A incrível “O Sonho” traz pela primeira vez no disco a voz de Flora, esposa de Airto. A abertura onírica e dissonante, que remete ao abstratismo de Gil Melle e Don Cherry, logo se resolve em um jazz modal em que Airto e Hermeto estão especialmente afinados, um na bateria e o outro no piano elétrico – este último que, aliás, manda ver num longo e inspirado improviso. E Flora, então?! Que performance! Sua voz desenha com naturalidade a complexa e variante linha melódica, mudando de escalas e tons e, principalmente, dando unidade a este devaneio sonoro. Além de tudo isso, Flora ainda inventa de soltar gritos e sussurros pra lá de sensuais ao final da faixa. Caramba! De arrepiar.
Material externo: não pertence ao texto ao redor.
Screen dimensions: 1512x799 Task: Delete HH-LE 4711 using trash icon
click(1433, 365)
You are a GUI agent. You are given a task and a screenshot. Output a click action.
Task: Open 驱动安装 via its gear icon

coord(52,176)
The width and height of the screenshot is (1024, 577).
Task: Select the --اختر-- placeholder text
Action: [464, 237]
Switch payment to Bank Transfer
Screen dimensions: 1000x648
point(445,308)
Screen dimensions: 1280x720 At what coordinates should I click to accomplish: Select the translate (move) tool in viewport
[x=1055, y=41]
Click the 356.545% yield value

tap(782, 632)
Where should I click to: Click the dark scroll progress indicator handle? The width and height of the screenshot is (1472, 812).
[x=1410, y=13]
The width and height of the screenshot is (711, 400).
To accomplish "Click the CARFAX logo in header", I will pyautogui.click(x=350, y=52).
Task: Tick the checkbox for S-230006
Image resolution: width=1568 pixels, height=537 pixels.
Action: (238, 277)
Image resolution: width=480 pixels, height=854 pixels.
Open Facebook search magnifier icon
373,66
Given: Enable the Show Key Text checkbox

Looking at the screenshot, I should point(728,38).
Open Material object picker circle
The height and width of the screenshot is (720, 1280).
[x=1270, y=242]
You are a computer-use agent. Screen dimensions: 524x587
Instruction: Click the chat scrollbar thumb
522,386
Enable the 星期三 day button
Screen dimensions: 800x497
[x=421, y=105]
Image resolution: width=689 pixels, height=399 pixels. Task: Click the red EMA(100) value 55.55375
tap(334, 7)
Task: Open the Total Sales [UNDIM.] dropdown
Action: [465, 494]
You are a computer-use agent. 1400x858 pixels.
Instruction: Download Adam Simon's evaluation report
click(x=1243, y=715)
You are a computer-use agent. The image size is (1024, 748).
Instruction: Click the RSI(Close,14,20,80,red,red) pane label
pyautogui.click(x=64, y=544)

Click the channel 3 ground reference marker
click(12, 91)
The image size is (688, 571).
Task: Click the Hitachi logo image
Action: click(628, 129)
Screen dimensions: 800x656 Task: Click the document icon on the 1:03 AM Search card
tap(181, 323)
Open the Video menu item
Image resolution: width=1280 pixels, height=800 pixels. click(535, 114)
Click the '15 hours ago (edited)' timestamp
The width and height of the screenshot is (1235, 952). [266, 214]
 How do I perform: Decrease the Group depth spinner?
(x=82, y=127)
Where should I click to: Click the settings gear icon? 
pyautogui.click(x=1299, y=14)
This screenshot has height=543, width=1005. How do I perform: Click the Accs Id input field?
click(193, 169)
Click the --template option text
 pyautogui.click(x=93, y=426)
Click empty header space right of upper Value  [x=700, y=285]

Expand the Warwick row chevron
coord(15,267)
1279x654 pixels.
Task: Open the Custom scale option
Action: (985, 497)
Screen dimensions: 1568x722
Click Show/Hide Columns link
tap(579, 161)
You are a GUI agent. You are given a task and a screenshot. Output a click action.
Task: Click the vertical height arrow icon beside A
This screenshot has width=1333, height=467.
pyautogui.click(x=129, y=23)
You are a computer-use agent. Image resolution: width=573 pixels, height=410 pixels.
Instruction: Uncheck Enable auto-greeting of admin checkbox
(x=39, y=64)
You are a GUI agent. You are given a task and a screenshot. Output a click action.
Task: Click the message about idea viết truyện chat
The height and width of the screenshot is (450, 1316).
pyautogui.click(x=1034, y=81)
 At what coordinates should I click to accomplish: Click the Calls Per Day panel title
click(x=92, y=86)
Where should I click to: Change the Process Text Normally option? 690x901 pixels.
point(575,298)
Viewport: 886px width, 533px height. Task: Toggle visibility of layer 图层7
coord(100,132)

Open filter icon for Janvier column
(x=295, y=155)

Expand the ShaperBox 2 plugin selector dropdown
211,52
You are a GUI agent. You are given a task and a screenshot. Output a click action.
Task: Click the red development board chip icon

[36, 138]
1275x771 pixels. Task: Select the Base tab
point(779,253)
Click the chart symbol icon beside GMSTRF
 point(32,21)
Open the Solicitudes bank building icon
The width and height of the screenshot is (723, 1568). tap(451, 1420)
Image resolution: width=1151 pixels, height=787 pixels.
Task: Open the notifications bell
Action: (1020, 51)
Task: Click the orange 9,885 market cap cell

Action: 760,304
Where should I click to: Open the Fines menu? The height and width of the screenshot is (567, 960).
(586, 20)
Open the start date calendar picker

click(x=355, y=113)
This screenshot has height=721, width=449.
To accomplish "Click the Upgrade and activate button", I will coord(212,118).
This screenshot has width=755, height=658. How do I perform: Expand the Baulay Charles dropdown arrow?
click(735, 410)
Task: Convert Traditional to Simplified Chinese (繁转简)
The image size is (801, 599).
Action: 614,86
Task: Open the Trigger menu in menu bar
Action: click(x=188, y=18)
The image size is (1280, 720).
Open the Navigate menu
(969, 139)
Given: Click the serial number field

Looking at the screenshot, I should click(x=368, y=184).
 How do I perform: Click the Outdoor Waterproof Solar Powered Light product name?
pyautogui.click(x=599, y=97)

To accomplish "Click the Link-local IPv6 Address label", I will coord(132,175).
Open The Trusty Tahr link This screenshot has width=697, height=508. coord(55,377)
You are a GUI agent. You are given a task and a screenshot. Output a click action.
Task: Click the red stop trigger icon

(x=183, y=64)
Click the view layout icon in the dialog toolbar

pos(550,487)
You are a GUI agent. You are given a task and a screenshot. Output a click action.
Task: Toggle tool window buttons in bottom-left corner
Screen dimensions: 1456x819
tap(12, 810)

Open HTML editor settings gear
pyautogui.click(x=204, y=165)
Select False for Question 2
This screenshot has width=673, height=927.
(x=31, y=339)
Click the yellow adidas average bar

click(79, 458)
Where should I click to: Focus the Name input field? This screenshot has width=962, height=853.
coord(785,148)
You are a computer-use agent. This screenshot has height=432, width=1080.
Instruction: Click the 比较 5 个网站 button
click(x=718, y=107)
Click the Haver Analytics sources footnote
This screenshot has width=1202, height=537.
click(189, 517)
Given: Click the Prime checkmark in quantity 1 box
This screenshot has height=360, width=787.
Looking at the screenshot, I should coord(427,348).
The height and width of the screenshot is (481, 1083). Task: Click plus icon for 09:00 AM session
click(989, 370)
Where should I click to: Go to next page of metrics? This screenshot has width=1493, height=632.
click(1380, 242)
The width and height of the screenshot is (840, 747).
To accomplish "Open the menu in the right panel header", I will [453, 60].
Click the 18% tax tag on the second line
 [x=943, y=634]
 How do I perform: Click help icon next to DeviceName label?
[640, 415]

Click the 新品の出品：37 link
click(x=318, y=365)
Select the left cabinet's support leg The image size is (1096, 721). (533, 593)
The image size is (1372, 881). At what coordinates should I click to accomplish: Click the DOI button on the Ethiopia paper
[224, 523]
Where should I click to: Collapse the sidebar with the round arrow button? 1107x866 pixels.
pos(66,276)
Airto como a esposa e cantora Flora Purim e o parceiro
Hermeto: união de craques da música brasileira nos EUA
Na sequência, vem a bucólica e soturna “Uri”, que, pela atmosfera sertaneja e idílica, bem poderia compor a trilha de algum filme ou peça teatral baseada em uma obra da Guimarães Rosa. O violão sustenta a base, enquanto Airto intercala diversos instrumentos de percussão (chocalhos, tímpano, temple block e outros). A voz do coautor Googie e a de Flora, especialmente, que vai do agudo ao grave num lance, convivem com contracantos, gritos e vocalizes. Outro craque brasileiro vivendo na terra de Charlie Parker, Sivuca, em uma de suas participações, solta notas densas do acordeom, ampliando o clima sombrio e contemplativo. Mais uma mostra da contribuição sui genneris do Brasil para a música moderna que se produzia no exterior àqueles idos.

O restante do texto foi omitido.